# Split Level Floor Support



## Czech (Jan 29, 2010)

OK guys, need some advice. House was built in '91, split level, bedrooms over the tuck under garage, kitchen, living, dining over the main house. We've notice the top floor shakes a bit walking around in the last couple of years, stuff rattling in the kitchen, pictures on the walls, the Wii fit really stirs things up. So in the basement under the main house, I have 2x12" floor joists running front to back (I'm NOT a carpenter by no means, so forgive my terminology please!), in the middle of those is the main joist going side to side 3x 2x16"s. In the middle of the main that is 20' long, there is a 'Strong Post', basically a metal tube post with thread on the bottom into the concrete and anchored into the main up top. Do you think that if I give the strong post a few twists that would help? The level says it is sagging a bit in the middle, but I need to know if this is ok to do and how to do it. The bottom of the strong post has a couple pins in it, I assume I need to pull those and crank the bottom edge a few times if so? Thanks gang, what I get here is better than any big box advice by far!


----------



## DAKSY (Jan 29, 2010)

Post pics of what you've got here.
If you've got 2 x 12 floor joists & a triple 2 x 16 bearing beam, there shouldn't be any "sagging"
Cripes, a triple 2 x 16 bearing beam shouldn't need  support, unless it wasn't built right.
You sure of those numbers? 2 x 12s are not commonly used as floor joists...
2x 8s are more commonly used...
& I've never even SEEN a 2 x 16...
Does your support post have threads near the top? That's what an adjustable
lolly column would have...
If it doesn't, you may have a concrete filled column & will have to 
mechanically lift the beam & shim between it & the top of the post...
DEFINITELY gotta have pics...


----------



## Czech (Jan 29, 2010)

Yeah Dak, I may be off on the dimensions, like I said I'm bad with wood. Give me copper or steel I say! I'll take some picts after work tonight and post. Not sure if it matters, but the bearing beam is split at the jack, looks like two 10' ers (actually 6, 3 either side). Jack is threaded on the bottom, spiked into the slab.


----------



## gzecc (Jan 29, 2010)

Put a 4' level up on the ceiling around the column. If it is sagging you will see it there. Give us pictures of the framing.


----------



## Czech (Jan 29, 2010)

I'm still looking for my 4' level, not sure where anything is anymore now that I have 8 year old twin boys. Here's some picts, one from one end of the main, another from the other end, side shot, and bottom end of the support. Forgive the cell phone picts and messy basement please! Thanks, Gotz.


----------



## Czech (Jan 29, 2010)

Here's a pict of the house to give you an idea of things, this is few years back when we stained the cedar. Man I loved that lift! Fully extended you had a great shot of the down town skyline, the wife had to yell at me every night to come on down and get in the house. Not saying I had a cooler up there or nothing....


----------



## pyper (Jan 30, 2010)

Here are a few thoughts:

You have joists on top of beams. If the wood has contracted a little due to drying out, then maybe it's not tight anymore. A better way to have built it originally would have been to put the top of the beam level with the tops of the joists and then use joist hangers. Less room for expansion and contraction.

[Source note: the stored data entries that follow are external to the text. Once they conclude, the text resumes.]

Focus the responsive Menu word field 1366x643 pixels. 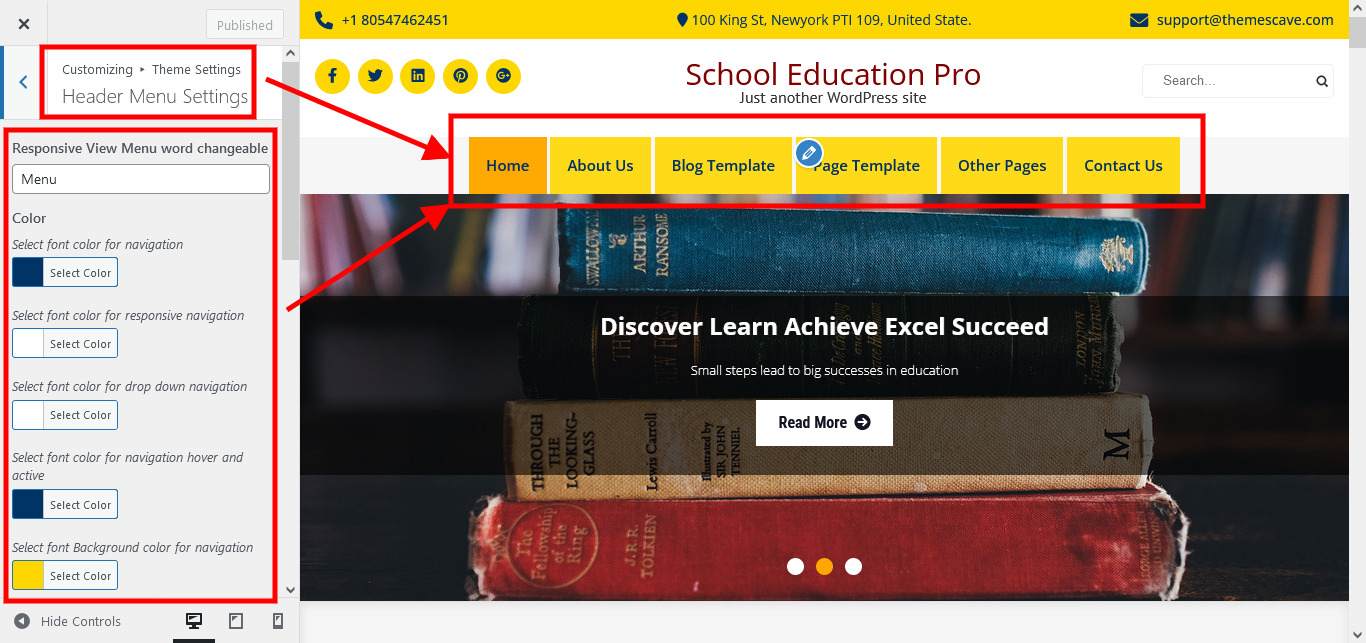pos(141,179)
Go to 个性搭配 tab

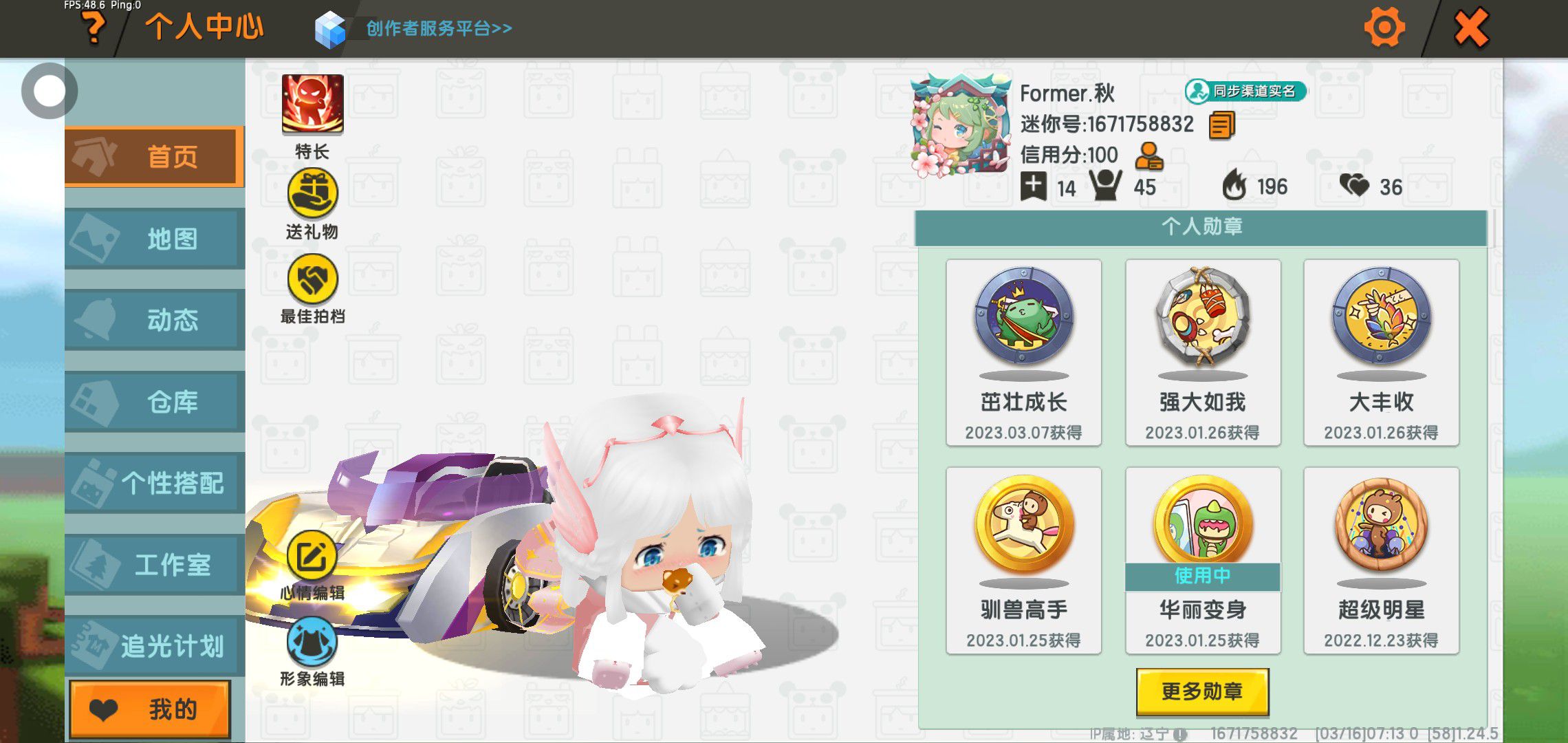click(x=155, y=483)
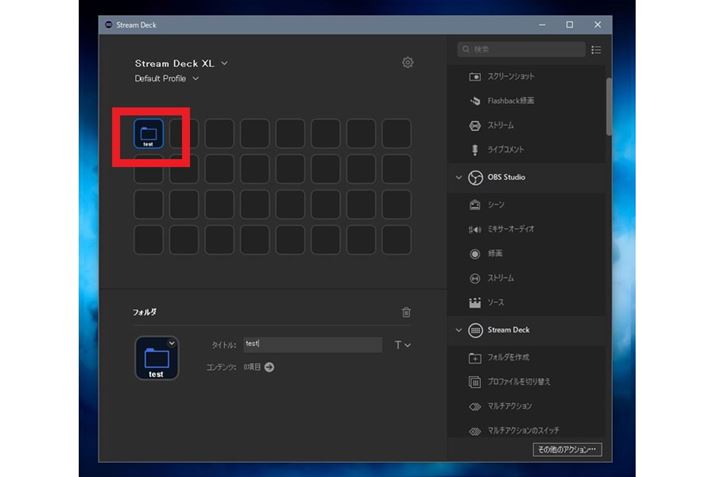Collapse the OBS Studio category
Image resolution: width=715 pixels, height=477 pixels.
(x=459, y=178)
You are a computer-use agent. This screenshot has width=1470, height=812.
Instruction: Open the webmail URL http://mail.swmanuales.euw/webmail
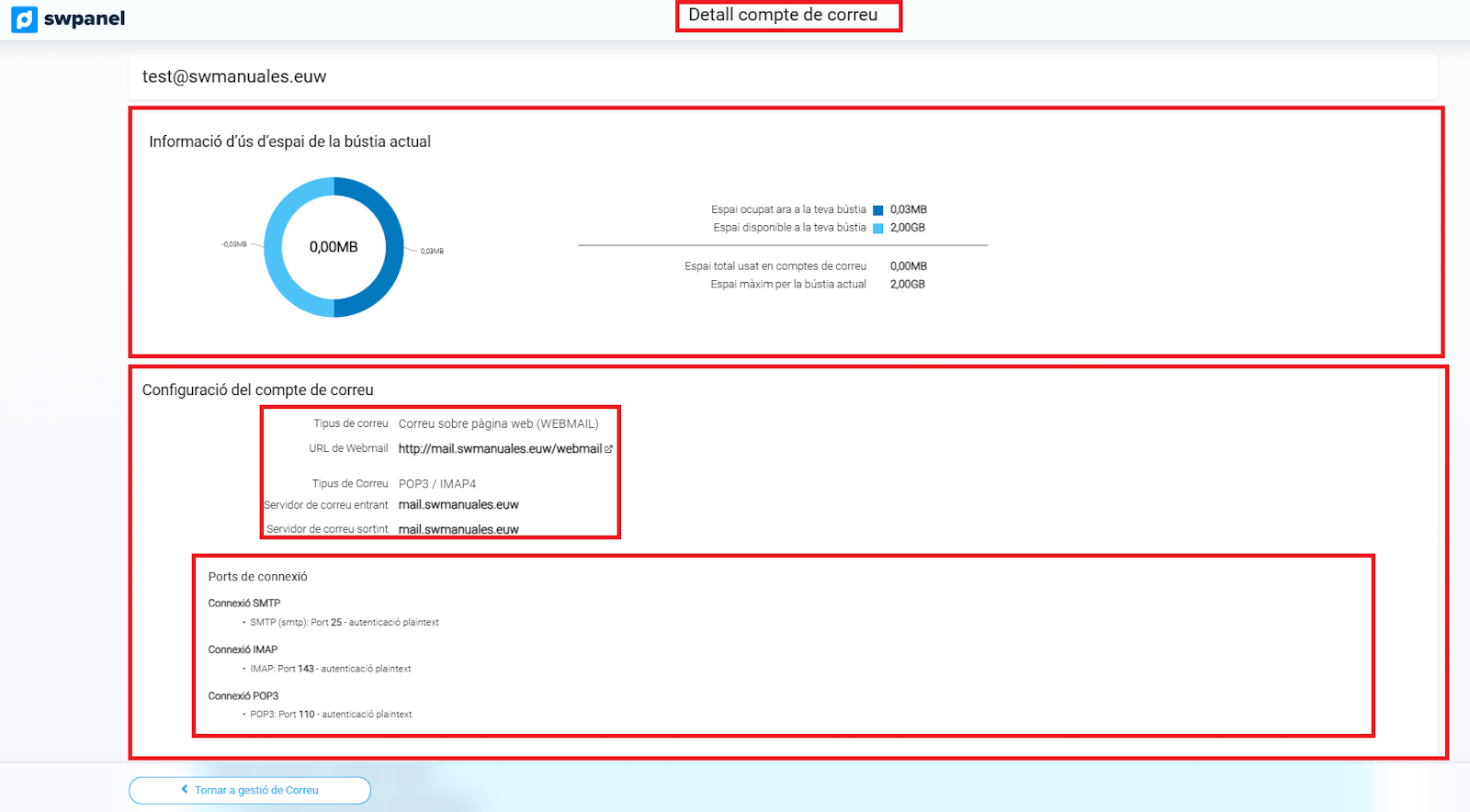500,449
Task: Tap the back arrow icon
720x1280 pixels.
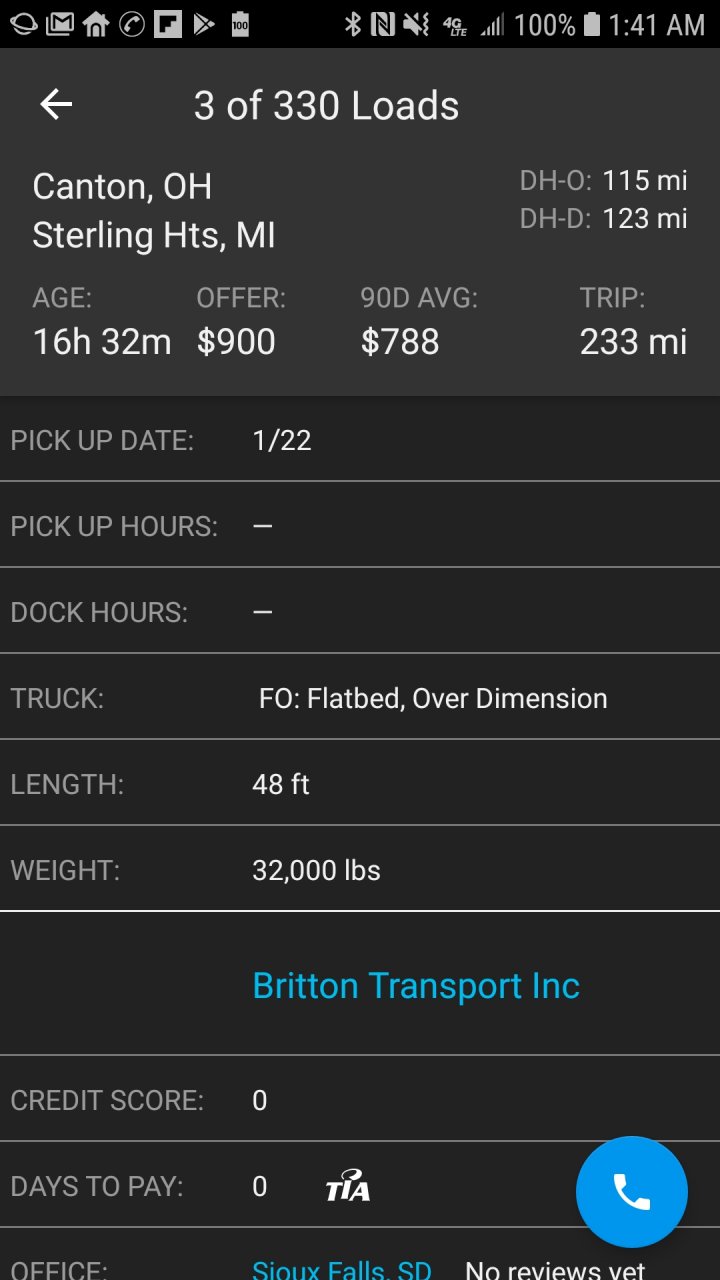Action: coord(56,105)
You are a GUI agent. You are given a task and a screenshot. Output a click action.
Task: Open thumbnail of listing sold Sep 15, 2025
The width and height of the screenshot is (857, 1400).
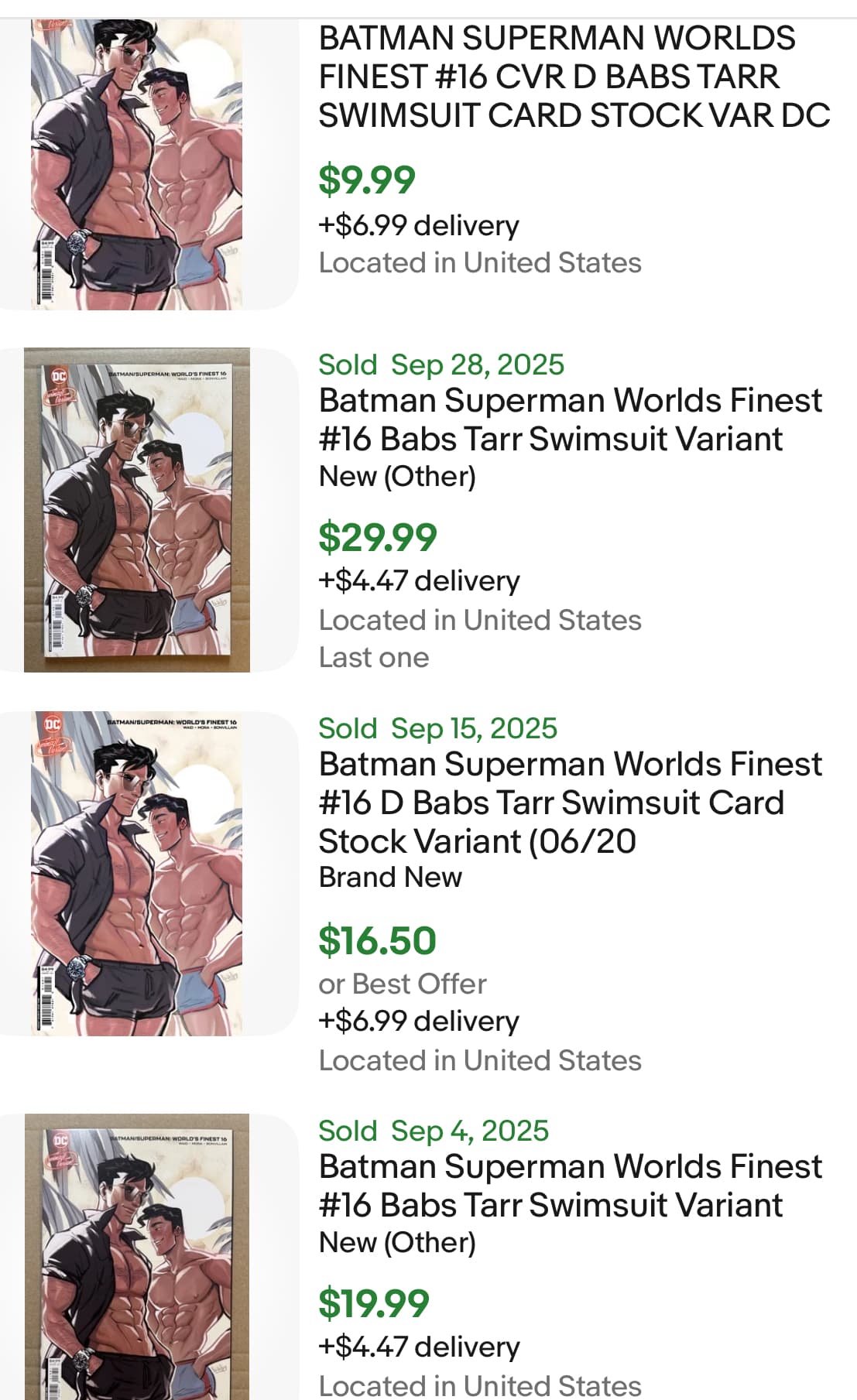(137, 873)
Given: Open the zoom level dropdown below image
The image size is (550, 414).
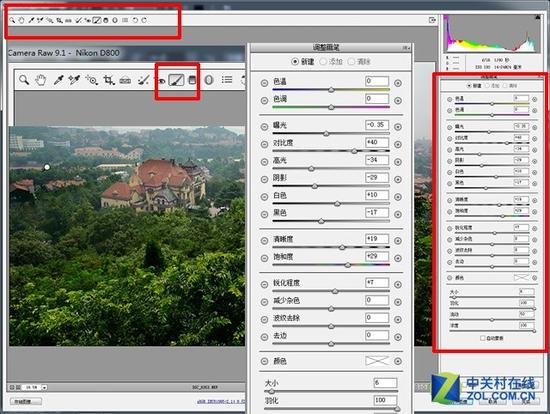Looking at the screenshot, I should 45,387.
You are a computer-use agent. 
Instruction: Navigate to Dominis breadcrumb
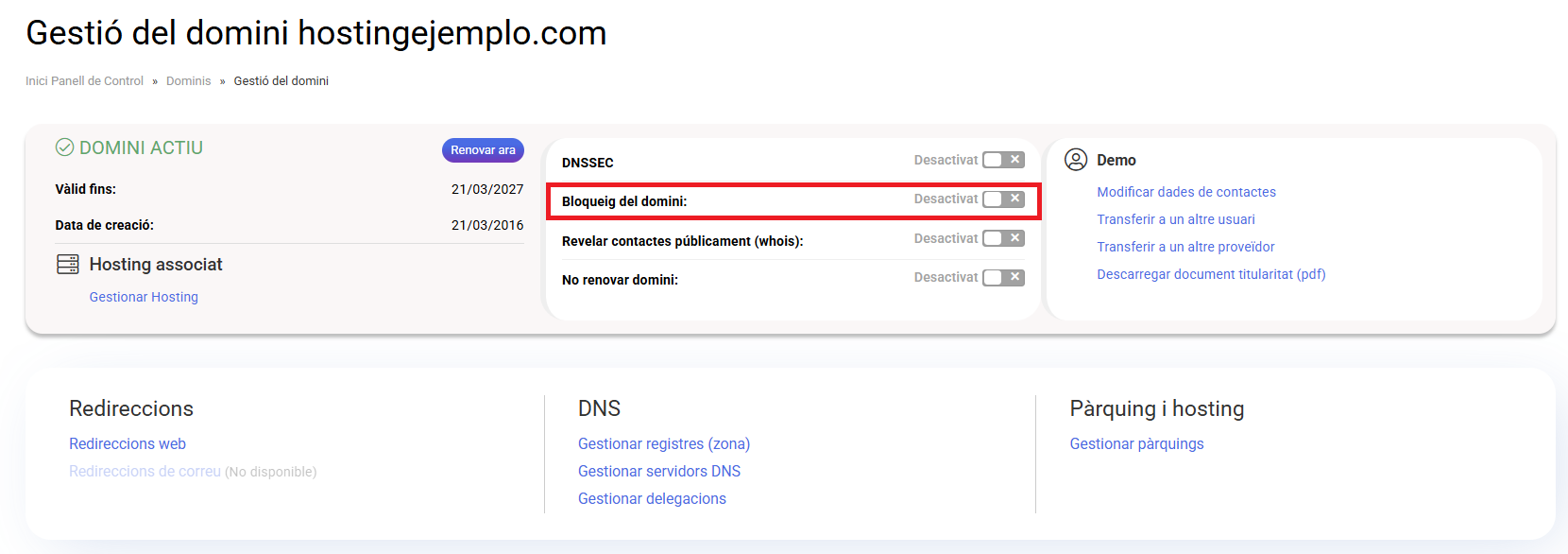pyautogui.click(x=188, y=81)
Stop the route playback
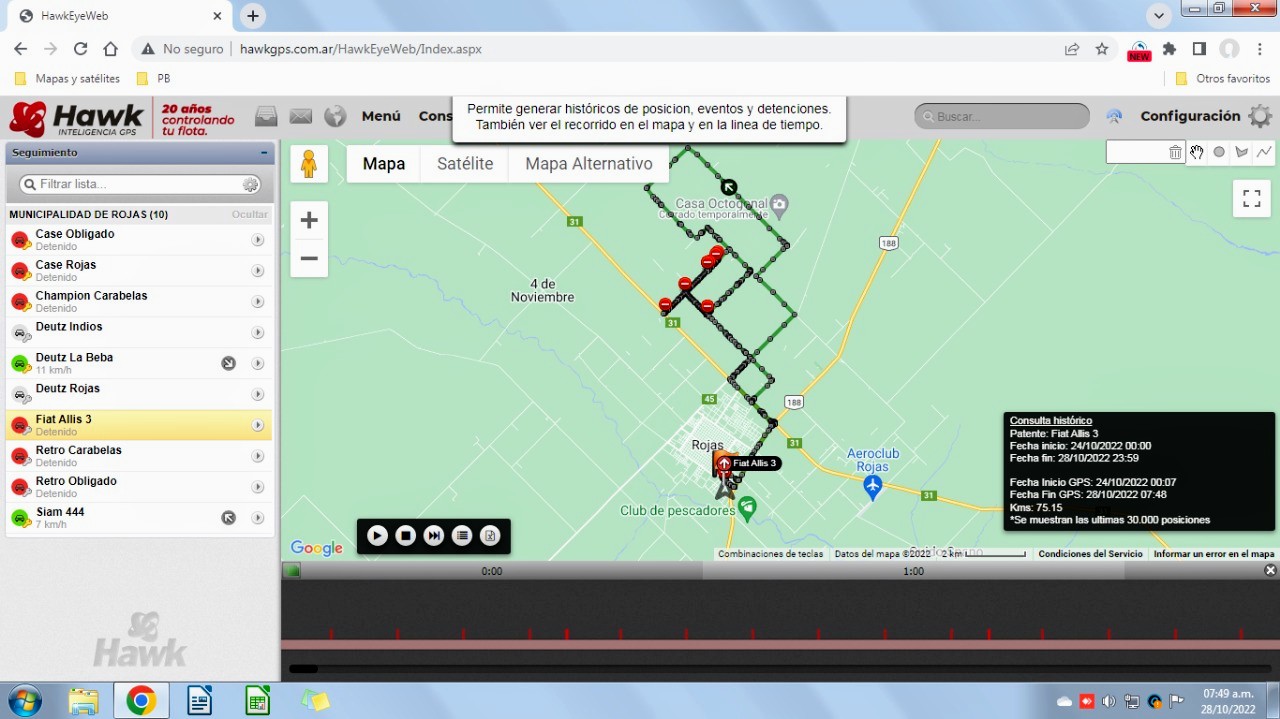The width and height of the screenshot is (1280, 719). (x=405, y=536)
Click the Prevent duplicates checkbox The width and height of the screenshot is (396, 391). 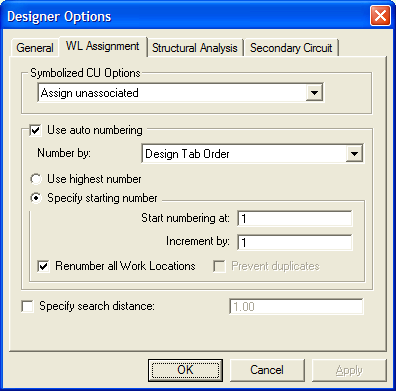point(219,266)
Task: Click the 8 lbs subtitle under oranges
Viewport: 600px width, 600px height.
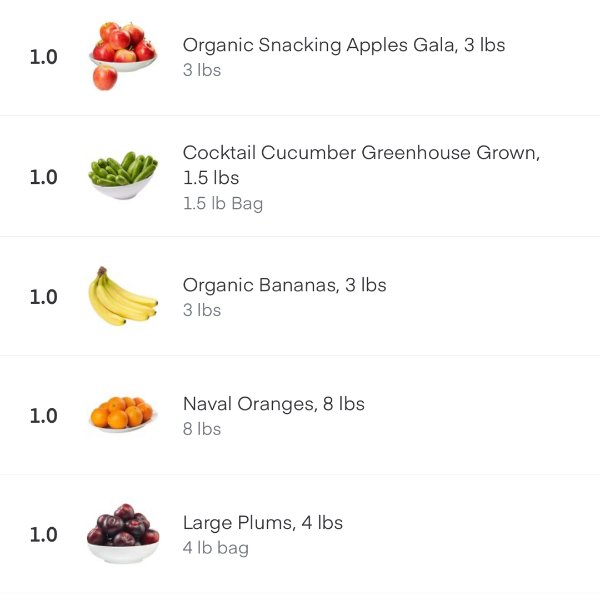Action: tap(202, 429)
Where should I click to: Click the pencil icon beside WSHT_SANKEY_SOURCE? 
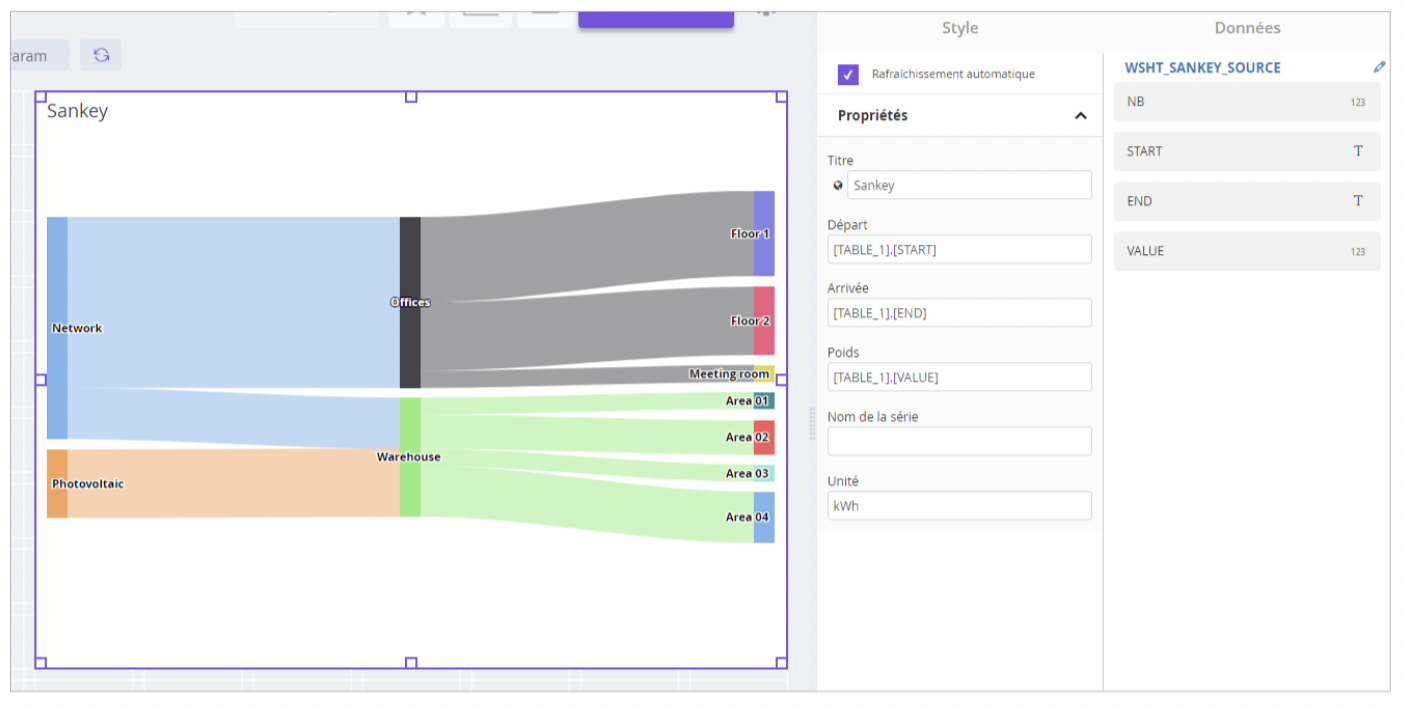pyautogui.click(x=1379, y=67)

It looks like you can adjust the screw, but you probably need a 20 ton jack to lift the beam, then adjust the post and lower the beam. The potential problem is if the wood takes on moisture then it will swell up again.

If you put a level on the beam and it's sagging then that means the post is moving down through the floor. It's more likely you'll find sag by putting a level on the floor over the beam, at a right angle to it. It's probably a trivial amount, like 1/8 inch, so it would probably be impossible to see -- most floors aren't that level anyway.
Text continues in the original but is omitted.